Calcio e finanza sbaglia, i check sono il 31 marzo e il 30 settembre
https://www.figc.it/media/75674/tit6_noif_art_da77a90_19-12-2018.pdfpagina 24, Art.90, "Sanzioni"
"In caso di mancato rispetto da parte delle società della misura minima dell'indicatore di Liquidità
al
31 marzo o al
30 settembre, la Co.Vi.So.C. dispone la non ammissione ad operazioni di
acquisizione del diritto alle prestazioni dei calciatori rispettivamente per la sessione estiva e per la
sessione invernale, salvo che, per ogni acquisizione, la Lega di competenza riscontri l'integrale
copertura del relativo costo, attraverso il saldo positivo derivante dalle operazioni di trasferimento
dei calciatori precedentemente e/o contestualmente intervenute.
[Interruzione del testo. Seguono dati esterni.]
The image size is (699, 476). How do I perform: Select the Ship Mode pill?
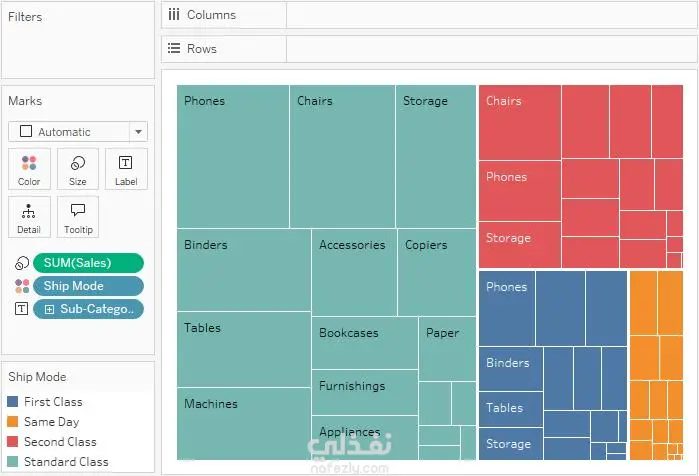click(88, 286)
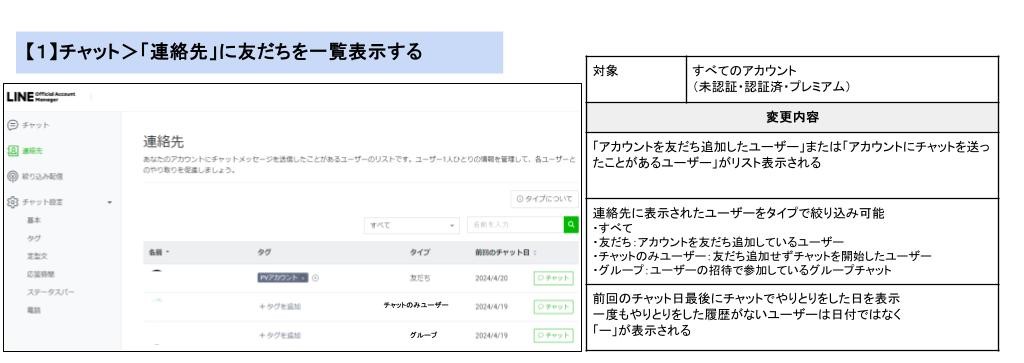Screen dimensions: 1024x363
Task: Click the LINE Official Account Manager logo
Action: click(x=40, y=97)
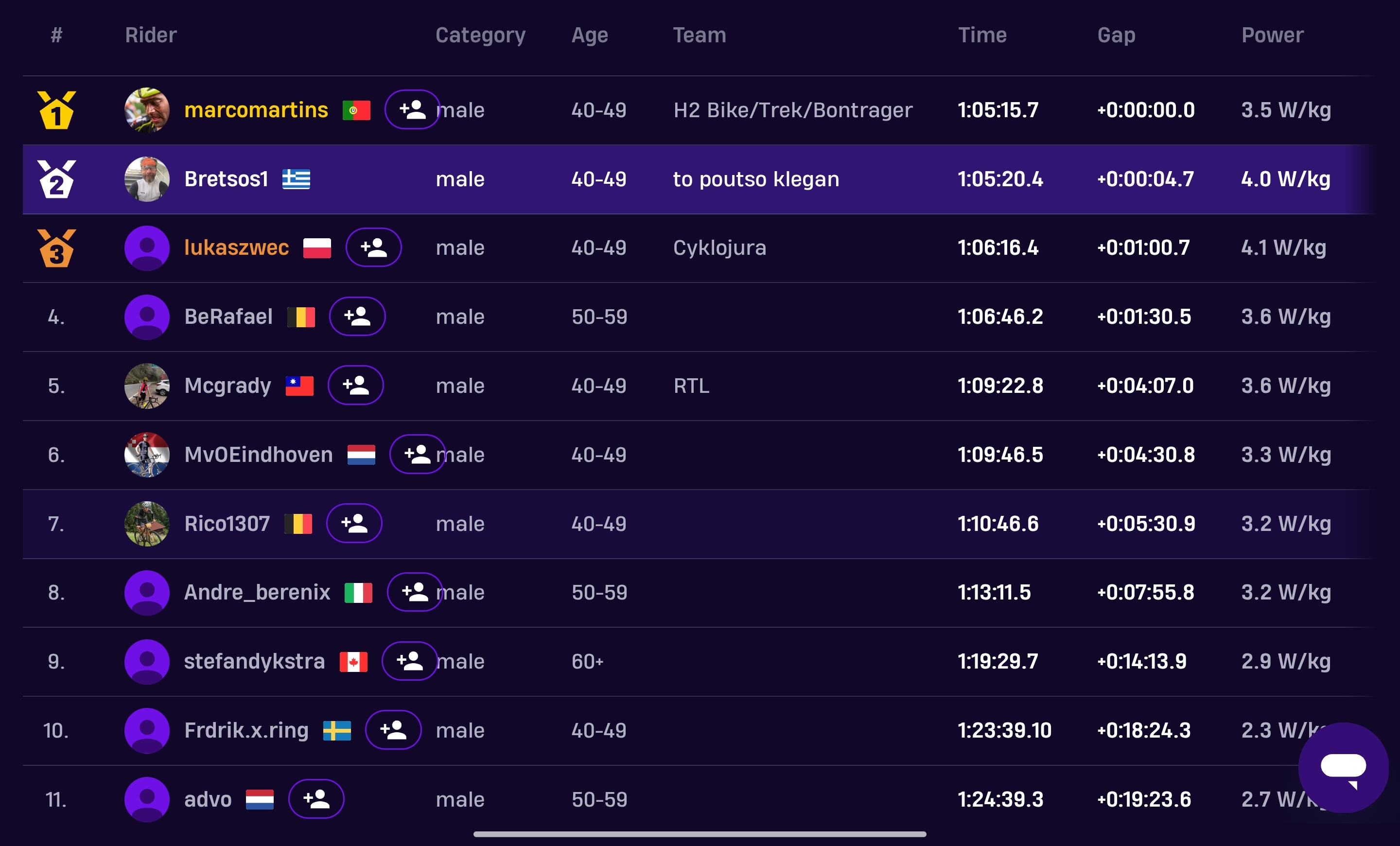Click the gold first-place medal icon
1400x846 pixels.
(56, 110)
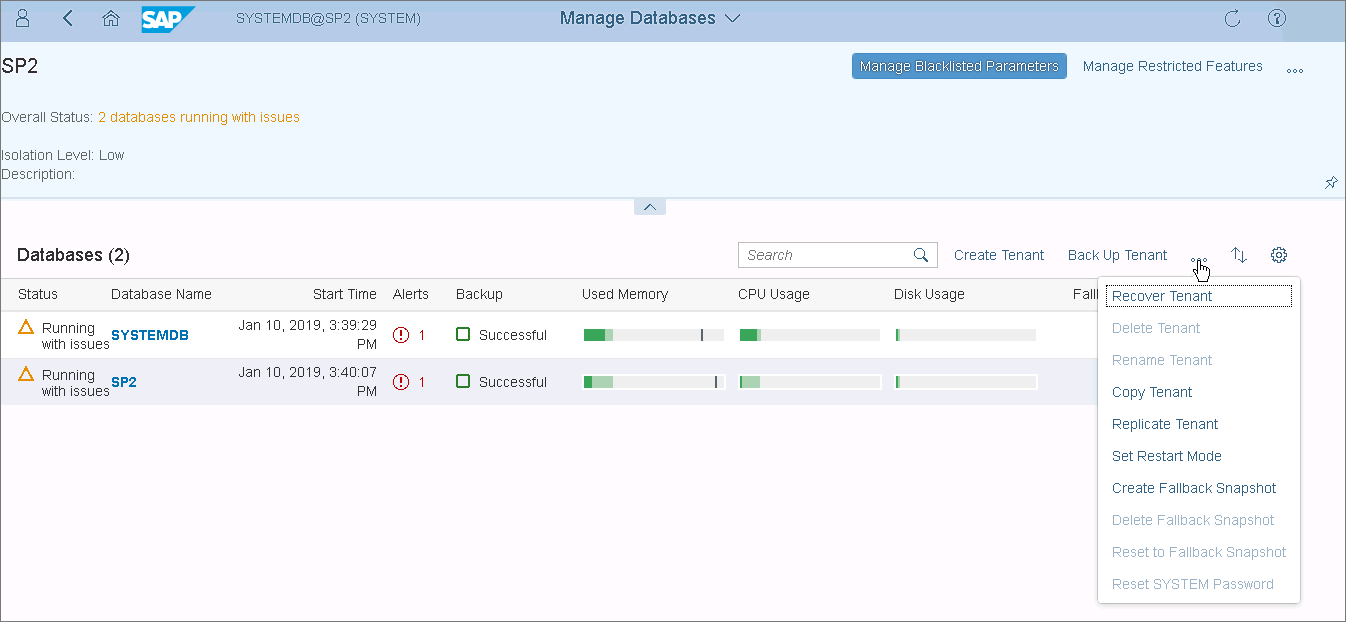
Task: Open the header overflow ellipsis menu
Action: click(x=1295, y=70)
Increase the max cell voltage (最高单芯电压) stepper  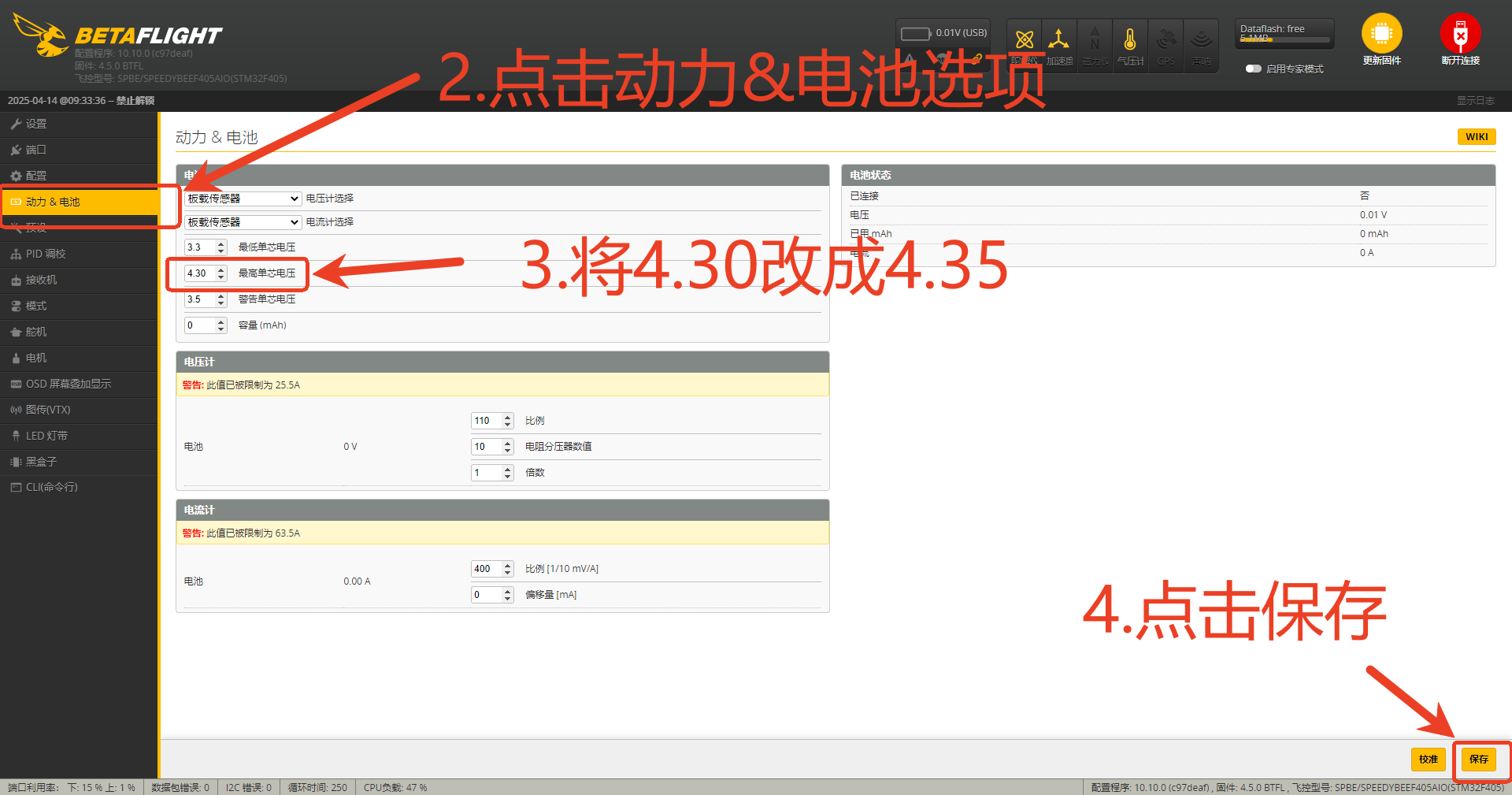[x=221, y=269]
Ai fini della definizione di detto
saldo positivo si terrà conto, oltre che del saldo finanziario attivo della campagna trasferimenti,
anche della differenza tra il residuo costo contrattuale, comprensivo di parte fissa e variabile, dei
calciatori ceduti e costo contrattuale, comprensivo di parte fissa e variabile, dei calciatori acquisiti.
Il provvedimento è revocato, su istanza della società, quando l'indicatore di Liquidità viene
ristabilito nella misura minima, attraverso il ripianamento della carenza finanziaria da effettuarsi
esclusivamente mediante incremento di mezzi propri con:
a) versamenti in conto futuro aumento di capitale;
b) aumento di capitale integralmente sottoscritto e versato e da effettuarsi esclusivamente in denaro;
c) finanziamenti postergati ed infruttiferi dei soci.
In caso di urgenza il provvedimento può essere revocato dal Presidente della Co.Vi.So.C.. L'atto
del Presidente sarà sottoposto a successiva ratifica da parte della Commissione"
Mie congetture:
Secondo me bisogna dimostrare che con le cessioni si è messo a posto quello al 31 marzo, per poi consegnare questi documenti ad ogni acquisto.
Al 30 settembre la figc fa un nuovo controllo e vede come è messo questo indicatore. Se i nuovi acquisti lo hanno sballato, inibisce il calciomercato in entrata invernale.